Filter the data for "back" and copy matching lines.

####

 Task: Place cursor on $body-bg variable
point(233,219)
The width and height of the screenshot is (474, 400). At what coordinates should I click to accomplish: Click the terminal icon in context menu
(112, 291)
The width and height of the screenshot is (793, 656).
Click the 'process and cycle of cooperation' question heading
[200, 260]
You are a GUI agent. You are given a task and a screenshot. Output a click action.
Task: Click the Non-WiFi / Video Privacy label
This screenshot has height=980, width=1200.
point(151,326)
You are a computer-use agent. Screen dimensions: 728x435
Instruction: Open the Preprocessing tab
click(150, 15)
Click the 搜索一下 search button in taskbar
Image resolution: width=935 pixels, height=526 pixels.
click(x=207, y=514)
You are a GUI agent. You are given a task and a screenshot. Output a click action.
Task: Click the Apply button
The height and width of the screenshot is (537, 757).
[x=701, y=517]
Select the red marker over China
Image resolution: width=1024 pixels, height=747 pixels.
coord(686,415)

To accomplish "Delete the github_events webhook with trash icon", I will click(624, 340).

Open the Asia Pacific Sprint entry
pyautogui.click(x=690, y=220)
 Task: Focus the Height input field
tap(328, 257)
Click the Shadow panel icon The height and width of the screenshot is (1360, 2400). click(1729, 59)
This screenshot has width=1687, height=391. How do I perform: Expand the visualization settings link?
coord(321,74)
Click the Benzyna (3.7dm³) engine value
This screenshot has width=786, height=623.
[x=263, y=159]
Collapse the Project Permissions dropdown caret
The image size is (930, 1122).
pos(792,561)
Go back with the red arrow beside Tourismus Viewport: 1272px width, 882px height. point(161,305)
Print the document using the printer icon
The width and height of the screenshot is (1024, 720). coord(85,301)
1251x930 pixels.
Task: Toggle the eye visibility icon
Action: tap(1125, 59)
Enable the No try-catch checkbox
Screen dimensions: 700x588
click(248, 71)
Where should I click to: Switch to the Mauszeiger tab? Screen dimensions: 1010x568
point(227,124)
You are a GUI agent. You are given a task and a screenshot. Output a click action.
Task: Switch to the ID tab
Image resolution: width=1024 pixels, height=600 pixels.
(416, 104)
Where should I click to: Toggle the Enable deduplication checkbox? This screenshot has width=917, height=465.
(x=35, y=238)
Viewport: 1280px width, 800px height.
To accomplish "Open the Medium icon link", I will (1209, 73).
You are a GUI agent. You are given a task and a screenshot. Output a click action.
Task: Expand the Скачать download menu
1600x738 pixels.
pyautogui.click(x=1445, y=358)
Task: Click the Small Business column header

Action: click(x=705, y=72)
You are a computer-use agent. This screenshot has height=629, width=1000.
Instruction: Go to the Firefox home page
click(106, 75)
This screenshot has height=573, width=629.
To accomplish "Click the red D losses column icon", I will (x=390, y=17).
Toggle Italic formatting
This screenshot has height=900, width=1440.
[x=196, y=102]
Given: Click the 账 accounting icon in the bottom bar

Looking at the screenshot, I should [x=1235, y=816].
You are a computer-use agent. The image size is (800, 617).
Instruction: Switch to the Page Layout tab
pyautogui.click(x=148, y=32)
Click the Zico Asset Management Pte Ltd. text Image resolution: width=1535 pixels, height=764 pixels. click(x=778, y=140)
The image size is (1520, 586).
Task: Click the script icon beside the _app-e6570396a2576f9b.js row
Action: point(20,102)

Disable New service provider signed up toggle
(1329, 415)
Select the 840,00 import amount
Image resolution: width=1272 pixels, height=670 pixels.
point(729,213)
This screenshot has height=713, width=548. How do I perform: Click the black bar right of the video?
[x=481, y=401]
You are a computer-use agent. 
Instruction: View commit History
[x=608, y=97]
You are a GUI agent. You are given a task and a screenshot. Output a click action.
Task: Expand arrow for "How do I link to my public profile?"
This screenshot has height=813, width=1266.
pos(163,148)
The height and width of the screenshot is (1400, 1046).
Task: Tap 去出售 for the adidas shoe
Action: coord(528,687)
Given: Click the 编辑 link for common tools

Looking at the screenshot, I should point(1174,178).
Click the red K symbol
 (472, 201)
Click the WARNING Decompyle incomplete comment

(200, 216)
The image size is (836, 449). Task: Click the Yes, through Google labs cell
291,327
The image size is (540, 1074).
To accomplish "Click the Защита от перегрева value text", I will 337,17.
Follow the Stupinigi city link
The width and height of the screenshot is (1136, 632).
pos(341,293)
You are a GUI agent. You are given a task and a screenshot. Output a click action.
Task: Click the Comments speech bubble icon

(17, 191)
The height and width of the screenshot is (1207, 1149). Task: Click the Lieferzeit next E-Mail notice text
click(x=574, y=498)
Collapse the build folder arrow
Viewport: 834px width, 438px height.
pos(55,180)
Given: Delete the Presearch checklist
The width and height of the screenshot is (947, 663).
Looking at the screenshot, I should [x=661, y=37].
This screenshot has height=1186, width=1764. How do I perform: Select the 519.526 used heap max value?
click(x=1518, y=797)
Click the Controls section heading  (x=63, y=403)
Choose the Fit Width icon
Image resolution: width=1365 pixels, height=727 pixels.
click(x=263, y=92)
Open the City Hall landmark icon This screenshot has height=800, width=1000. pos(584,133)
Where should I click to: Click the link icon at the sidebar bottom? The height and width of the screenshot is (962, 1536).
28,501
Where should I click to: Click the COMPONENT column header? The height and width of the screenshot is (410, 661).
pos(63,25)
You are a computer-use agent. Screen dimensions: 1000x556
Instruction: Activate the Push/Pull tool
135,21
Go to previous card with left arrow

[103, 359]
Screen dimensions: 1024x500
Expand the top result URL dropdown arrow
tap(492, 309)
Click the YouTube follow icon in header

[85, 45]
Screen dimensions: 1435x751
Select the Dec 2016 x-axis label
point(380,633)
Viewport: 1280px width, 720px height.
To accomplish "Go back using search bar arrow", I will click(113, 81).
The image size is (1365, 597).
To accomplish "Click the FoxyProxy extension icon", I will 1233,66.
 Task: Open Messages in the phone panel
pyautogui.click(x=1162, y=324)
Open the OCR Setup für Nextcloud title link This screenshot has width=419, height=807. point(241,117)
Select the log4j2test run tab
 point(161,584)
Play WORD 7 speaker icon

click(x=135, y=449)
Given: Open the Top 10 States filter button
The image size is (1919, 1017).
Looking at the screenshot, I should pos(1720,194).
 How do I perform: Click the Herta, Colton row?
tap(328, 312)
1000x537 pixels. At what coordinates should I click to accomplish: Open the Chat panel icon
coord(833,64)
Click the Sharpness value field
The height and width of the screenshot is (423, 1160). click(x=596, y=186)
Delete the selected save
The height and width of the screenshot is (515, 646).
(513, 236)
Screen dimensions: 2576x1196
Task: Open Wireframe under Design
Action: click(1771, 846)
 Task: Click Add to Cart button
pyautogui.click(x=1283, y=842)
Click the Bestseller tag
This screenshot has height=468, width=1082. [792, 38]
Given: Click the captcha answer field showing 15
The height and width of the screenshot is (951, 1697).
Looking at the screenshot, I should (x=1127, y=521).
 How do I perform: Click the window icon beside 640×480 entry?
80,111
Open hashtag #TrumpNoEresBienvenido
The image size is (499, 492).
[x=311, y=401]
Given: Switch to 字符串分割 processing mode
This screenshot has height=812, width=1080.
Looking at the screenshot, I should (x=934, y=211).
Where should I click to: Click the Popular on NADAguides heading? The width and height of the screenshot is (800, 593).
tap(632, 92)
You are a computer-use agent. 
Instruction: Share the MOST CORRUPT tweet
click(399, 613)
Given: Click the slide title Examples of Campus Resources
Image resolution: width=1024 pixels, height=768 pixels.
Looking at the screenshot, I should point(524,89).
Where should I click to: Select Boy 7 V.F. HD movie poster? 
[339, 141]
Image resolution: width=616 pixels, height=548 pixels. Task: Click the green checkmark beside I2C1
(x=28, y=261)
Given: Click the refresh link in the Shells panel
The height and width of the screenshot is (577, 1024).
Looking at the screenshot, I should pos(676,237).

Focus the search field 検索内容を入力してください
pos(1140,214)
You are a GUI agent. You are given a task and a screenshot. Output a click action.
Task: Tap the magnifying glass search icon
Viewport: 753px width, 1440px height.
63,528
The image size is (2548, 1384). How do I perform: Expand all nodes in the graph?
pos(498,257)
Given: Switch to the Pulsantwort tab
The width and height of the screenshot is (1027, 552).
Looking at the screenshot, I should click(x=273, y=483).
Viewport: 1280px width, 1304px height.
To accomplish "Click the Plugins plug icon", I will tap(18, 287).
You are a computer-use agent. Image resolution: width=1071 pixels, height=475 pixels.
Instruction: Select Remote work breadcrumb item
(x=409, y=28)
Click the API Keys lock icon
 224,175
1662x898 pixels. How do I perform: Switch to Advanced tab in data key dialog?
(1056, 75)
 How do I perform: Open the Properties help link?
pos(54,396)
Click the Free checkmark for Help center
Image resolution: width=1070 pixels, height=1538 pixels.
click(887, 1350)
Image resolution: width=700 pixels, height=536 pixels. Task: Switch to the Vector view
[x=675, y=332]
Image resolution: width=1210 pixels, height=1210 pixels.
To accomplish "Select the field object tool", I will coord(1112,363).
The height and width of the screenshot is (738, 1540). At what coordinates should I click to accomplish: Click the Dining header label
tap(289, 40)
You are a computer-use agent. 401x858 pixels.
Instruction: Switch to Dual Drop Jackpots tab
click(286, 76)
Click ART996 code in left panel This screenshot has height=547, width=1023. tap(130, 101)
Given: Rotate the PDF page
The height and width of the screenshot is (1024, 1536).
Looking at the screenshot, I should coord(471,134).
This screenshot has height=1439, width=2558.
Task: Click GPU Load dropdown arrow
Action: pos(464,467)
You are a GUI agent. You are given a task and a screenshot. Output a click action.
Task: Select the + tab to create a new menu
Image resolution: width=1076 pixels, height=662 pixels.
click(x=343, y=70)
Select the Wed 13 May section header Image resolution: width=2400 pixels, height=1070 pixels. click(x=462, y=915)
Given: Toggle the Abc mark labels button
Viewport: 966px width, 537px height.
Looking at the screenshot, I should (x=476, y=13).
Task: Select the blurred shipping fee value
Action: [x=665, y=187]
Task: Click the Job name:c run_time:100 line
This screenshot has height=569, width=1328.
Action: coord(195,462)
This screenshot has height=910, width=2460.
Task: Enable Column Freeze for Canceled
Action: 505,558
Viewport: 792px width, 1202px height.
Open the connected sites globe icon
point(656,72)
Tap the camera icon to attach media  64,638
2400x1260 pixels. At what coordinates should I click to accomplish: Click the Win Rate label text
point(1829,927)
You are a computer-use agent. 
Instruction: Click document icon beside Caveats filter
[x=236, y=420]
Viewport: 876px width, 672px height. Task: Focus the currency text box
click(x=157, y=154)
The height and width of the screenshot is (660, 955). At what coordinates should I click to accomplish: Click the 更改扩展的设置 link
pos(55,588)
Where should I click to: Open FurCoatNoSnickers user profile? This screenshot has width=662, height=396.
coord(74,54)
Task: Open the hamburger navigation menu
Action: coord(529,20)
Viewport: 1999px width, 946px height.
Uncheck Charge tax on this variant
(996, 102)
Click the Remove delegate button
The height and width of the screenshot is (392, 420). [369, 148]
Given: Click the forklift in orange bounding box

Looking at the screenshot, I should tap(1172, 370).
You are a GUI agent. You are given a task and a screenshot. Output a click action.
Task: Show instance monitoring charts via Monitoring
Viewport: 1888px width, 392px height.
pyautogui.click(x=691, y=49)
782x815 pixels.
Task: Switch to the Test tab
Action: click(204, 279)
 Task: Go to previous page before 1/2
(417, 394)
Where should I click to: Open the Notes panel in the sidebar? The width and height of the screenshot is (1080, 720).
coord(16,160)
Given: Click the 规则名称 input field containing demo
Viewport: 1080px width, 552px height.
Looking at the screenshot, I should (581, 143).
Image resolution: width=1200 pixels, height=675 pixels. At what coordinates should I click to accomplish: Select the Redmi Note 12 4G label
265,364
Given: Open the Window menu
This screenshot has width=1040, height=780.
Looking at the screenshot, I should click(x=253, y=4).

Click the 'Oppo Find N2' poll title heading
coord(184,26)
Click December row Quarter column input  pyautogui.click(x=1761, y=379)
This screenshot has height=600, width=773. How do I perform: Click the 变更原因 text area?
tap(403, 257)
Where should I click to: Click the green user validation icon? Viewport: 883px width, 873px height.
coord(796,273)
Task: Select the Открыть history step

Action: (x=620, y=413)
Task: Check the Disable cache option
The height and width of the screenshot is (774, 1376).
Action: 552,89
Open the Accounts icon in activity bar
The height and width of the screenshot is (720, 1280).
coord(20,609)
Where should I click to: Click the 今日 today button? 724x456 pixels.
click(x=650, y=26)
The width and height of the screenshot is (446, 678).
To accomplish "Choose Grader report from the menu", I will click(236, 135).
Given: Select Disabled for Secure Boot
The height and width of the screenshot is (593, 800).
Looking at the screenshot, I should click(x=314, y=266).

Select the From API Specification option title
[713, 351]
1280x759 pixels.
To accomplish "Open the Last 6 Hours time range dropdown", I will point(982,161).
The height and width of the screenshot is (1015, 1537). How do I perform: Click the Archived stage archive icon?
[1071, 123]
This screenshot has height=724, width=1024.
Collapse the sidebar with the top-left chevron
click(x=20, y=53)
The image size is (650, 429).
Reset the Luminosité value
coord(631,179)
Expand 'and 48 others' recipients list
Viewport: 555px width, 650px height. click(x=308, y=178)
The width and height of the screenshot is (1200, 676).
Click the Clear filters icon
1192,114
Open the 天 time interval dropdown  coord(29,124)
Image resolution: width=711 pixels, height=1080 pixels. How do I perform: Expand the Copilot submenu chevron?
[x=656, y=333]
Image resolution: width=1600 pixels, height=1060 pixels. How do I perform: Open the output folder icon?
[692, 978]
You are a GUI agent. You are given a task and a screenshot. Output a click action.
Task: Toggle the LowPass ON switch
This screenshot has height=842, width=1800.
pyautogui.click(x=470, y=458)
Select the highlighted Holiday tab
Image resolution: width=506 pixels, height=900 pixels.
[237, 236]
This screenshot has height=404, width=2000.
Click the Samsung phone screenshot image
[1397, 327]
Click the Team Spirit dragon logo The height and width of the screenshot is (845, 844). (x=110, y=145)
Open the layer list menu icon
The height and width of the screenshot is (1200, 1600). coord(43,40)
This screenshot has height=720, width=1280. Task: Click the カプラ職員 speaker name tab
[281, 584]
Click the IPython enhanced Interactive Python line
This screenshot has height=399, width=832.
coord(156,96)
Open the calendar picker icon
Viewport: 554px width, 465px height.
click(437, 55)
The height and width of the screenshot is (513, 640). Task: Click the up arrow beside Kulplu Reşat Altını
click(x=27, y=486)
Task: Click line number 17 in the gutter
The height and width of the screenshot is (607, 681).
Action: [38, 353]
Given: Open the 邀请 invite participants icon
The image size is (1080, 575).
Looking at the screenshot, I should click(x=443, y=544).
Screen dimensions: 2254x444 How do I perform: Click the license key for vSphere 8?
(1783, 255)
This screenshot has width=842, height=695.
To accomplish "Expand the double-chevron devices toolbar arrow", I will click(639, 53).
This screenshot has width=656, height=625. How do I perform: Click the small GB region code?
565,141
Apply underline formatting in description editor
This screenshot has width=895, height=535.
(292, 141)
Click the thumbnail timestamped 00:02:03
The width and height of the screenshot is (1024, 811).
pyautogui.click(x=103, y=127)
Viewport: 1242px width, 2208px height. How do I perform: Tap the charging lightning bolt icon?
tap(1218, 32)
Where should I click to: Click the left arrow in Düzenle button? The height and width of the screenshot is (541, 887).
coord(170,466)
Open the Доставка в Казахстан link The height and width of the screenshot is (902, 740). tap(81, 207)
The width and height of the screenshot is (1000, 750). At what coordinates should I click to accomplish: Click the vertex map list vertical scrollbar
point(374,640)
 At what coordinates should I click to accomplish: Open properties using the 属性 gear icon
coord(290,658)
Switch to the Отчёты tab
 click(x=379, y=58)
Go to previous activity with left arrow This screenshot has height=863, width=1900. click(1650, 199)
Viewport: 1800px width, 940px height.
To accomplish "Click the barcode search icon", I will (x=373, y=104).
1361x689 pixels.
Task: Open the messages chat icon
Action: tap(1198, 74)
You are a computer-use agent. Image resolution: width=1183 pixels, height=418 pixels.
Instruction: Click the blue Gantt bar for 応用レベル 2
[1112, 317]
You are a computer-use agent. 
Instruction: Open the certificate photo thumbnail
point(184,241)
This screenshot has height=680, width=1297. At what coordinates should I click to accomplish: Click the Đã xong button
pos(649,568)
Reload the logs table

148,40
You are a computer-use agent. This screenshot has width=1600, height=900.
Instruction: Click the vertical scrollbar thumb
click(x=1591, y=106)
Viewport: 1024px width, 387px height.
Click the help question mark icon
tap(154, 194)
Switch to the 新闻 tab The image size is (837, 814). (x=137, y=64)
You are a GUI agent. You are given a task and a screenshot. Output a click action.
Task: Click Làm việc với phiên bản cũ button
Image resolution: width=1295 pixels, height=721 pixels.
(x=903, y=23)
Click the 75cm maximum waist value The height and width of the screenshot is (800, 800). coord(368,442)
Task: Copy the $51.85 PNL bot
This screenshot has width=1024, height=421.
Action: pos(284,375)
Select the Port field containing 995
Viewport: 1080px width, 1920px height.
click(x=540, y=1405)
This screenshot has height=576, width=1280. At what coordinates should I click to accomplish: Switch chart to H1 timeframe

####

Answer section
Go back with the red arrow beside Tourismus Viewport: 1272px width, 882px height. point(161,305)
To accomplish "Go back using search bar arrow", I will click(113, 81).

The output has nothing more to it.